# Implementing a simple gradient descent algorithm in Julia

Shuvomoy Das Gupta

April 10, 2020

In this blog, we discuss how to implement a simple gradient descent scheme in Julia. To do this, we will use the Julia package ProximalOperators, which is an excellent package to compute proximal operators and gradient of common convex functions. I highly recommend the package for anyone interested in operator splitting algorithms. You can find more information about the package at: https://github.com/kul-forbes/ProximalOperators.jl.

Jupyter notebook for this blog. The jupyter notebook for this blog can be downloaded from this link and viewed here.

Before we implement gradient descent method, we first record some necessary background.

### Background.

Given a differentiable convex function $f$, our goal is to solve $\textrm{minimize}\;f(x)$, where $x\in \mathbf{R}^n$ is the decision variable. To solve the problem above, we consider gradient descent algorithm. The gradient descent implements the following iteration scheme:

$x_{n+1} = x_{n}-\gamma_{n}{\nabla f(x_{n})},\qquad (1)$

where ${\nabla f(x_{n})}$ denotes a gradient of $f$ evaluated at the iterate $x_{n}$, and $n$ is our iteration counter. As our step size rule, we pick a sequence that is square-summable but not summable, e.g., $\gamma_{n}=1/n$, will do the job.

We will go through the following steps:

1. Load the packages

2. Create the types

3. Write the functions

### Load the packages

Let us load the necessary packages that we are going to use.

## Load the packages to be used
# -----------------------------
# comment the first two lines if you already have ProximalOperators
using Pkg
using ProximalOperators, LinearAlgebra

### Create the types

Next, we define a few Julia types, that we require to write an optimization solver in Julia.

### GD_problem

This type contains information about the problem instance, this bascially tells us what function $f$ we are trying to optimize over, one initial point $x_0$, and what should be the beginning step size $\gamma_0$.

struct GD_problem{F <: ProximableFunction,A <: AbstractVecOrMat{<:Real}, R <: Real}

# problem structure, contains information regarding the problem

f::F # the objective function
x0::A # the intial condition
γ::R # the stepsize

end

Usage of GD_problem.
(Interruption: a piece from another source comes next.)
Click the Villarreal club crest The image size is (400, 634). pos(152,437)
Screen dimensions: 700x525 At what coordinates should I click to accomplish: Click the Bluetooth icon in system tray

For example, the user may wish to solve a simple least-squares problem using gradient descent. Then he can create a problem instance. A list of functions that we can use in this regard can be found in the documentation of ProximalOperators: https://kul-forbes.github.io/ProximalOperators.jl/latest.

# create a problem instance
# ------------------------

A = randn(6,5)

b = randn(6)

m, n = size(A)

# randomized intial point:

x0 = randn(n)

f = LeastSquares(A, b)

γ = 1.0

# create GD_problem

problem = GD_problem(f, x0, γ)
GD_problem(description : Least squares penalty
domain      : n/a
expression  : n/a
parameters  : n/a, [1.0193204973421695, 1.168794122203917, 1.296856638205154, 0.5001687528217552, 0.1500452441023732], 1.0)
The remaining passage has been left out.